O romantismo foi um movimento artístico, político e
filosófico surgido nas últimas décadas do século XVIII na Europa que perdurou
por grande parte do século XIX. Caracterizou-se como uma visão de mundo
contrária ao racionalismo e ao iluminismo e buscou um nacionalismo que viria a
consolidar os estados nacionais na Europa.
Inicialmente apenas uma atitude, um estado de espírito, o
Romantismo toma mais tarde a forma de um movimento, e o espírito romântico
passa a designar toda uma visão de mundo centrada no indivíduo. Os autores
românticos voltaram-se cada vez mais para si mesmos, retratando o drama humano,
amores trágicos, ideais utópicos e desejos de escapismo. Se o século XVIII foi
marcado pela objetividade, pelo iluminismo e pela razão, o início do século XIX
seria marcado pelo lirismo, pela subjetividade, pela emoção e pelo eu.

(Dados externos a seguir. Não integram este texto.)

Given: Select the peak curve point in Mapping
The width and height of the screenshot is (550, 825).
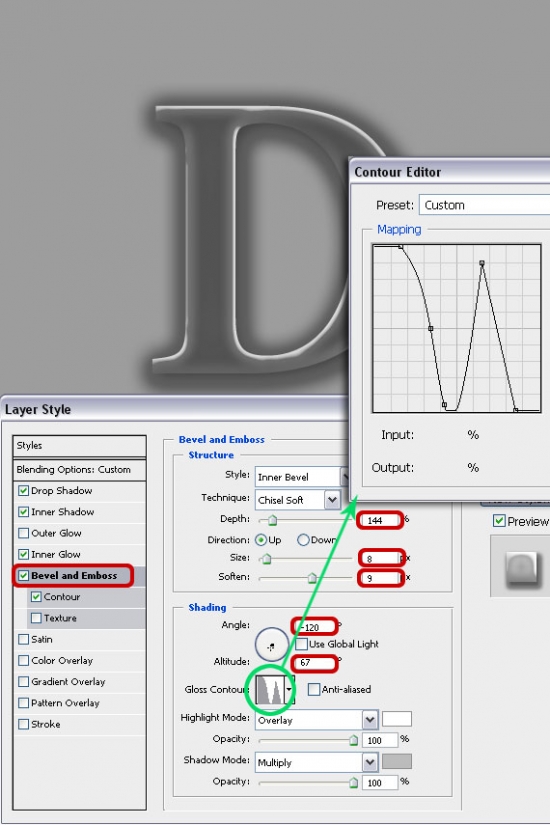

O termo romântico refere-se ao movimento estético, ou seja,
à tendência idealista ou poética de alguém que carece de sentido objetivo.
O romantismo é a arte do sonho e fantasia. Valoriza as
forças criativas do indivíduo e da imaginação popular. Opõe-se à arte
equilibrada dos clássicos e baseia-se na inspiração fugaz dos momentos fortes
da vida subjetiva: na fé, no sonho, na paixão, na intuição, na saudade, no
sentimento da natureza e na força das lendas nacionais.